>>
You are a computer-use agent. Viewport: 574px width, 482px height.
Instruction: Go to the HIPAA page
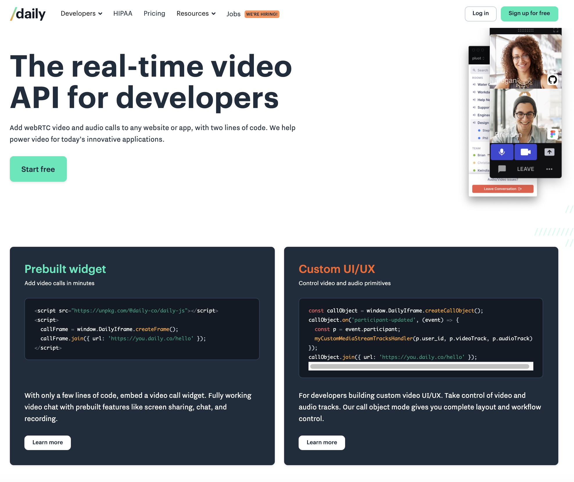click(123, 14)
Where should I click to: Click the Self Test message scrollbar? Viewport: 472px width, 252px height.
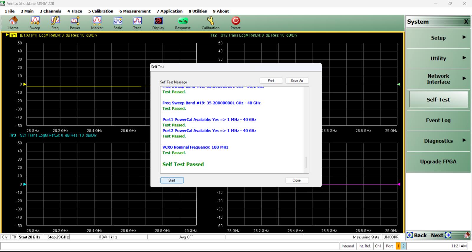pos(306,162)
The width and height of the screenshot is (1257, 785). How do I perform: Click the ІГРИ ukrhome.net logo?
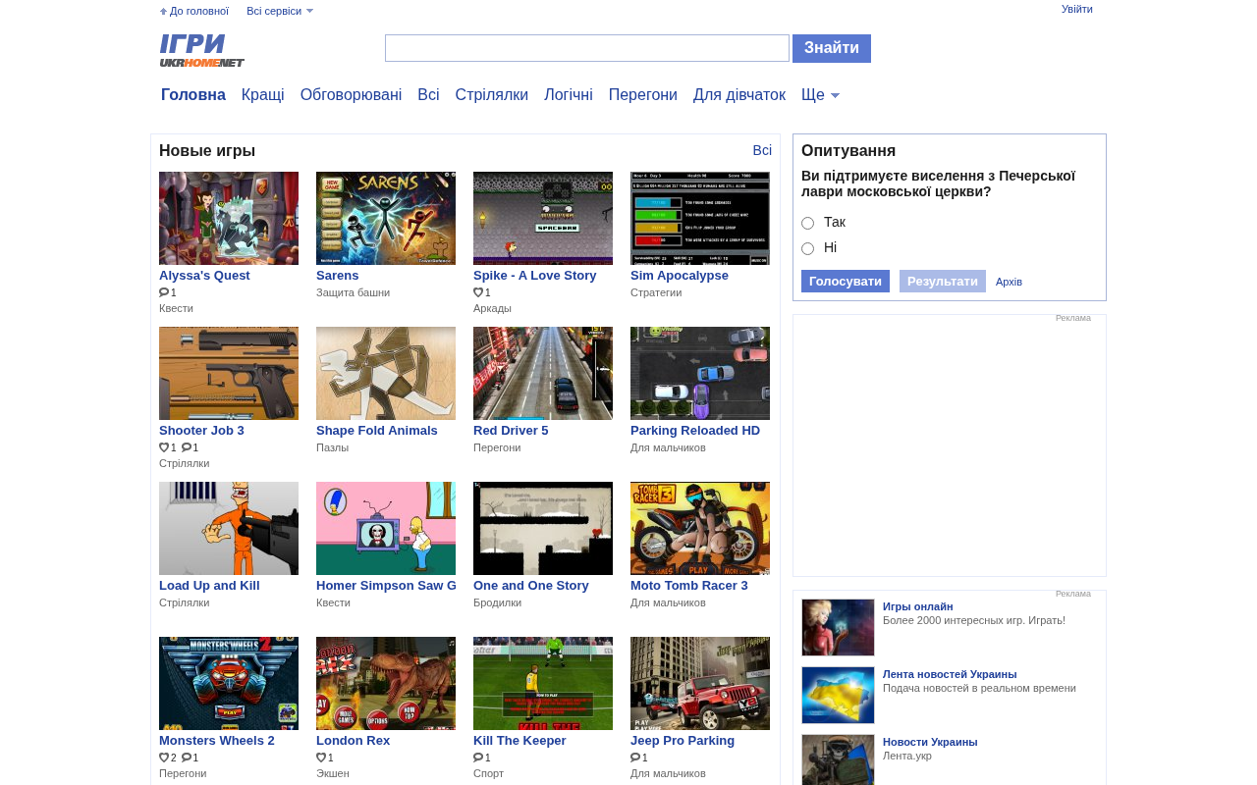pyautogui.click(x=202, y=50)
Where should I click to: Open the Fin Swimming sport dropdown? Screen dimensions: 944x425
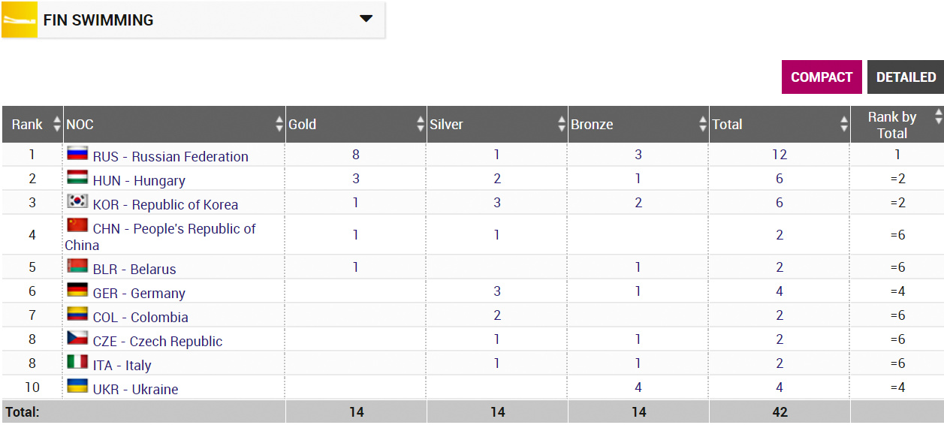(x=366, y=19)
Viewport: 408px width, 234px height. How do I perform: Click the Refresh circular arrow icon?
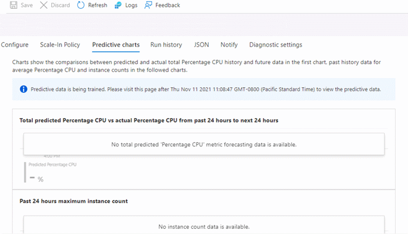(x=81, y=5)
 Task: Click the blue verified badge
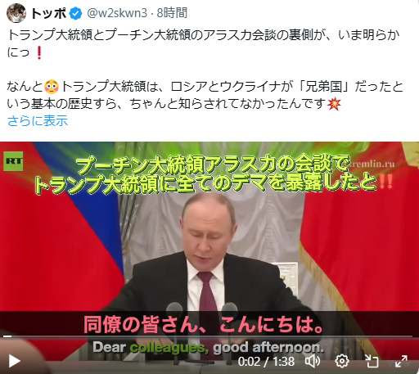click(75, 13)
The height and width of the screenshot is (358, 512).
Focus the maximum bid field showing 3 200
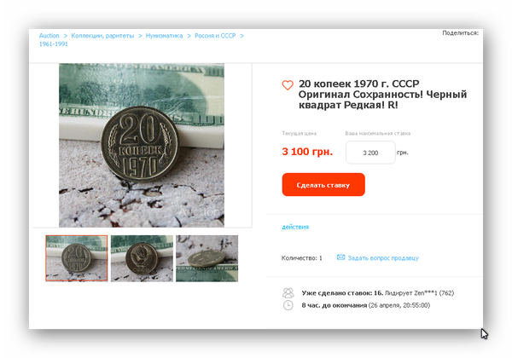(x=370, y=153)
<<
→ TO DO: Rewrite every line of the material above, requests included, multiplying each coordinate in the answers by 2.6 and rounding to the nearest whole number, with halves rounded up. Leave all numbers in the requests unchanged, and omit the pictures from your output.

→ COMPLETE RESPONSE:
You are a computer-use agent. Viewport: 574px width, 482px height.
Instruction: Go to the HIPAA page
click(320, 36)
Where should I click to: Click the Self Test message scrollbar? Viewport: 472px width, 252px height.
pos(796,421)
The width and height of the screenshot is (1257, 785). How do I perform: Click the ІГРИ ukrhome.net logo?
pyautogui.click(x=525, y=130)
Where should I click to: Open the Fin Swimming sport dropdown? Screen dimensions: 944x425
(x=952, y=49)
Viewport: 408px width, 234px height. How do I perform: Click the Refresh circular arrow icon?
(x=211, y=13)
 Task: Click the blue verified badge
click(195, 34)
The height and width of the screenshot is (358, 512).
Focus the maximum bid field showing 3 200
(x=962, y=398)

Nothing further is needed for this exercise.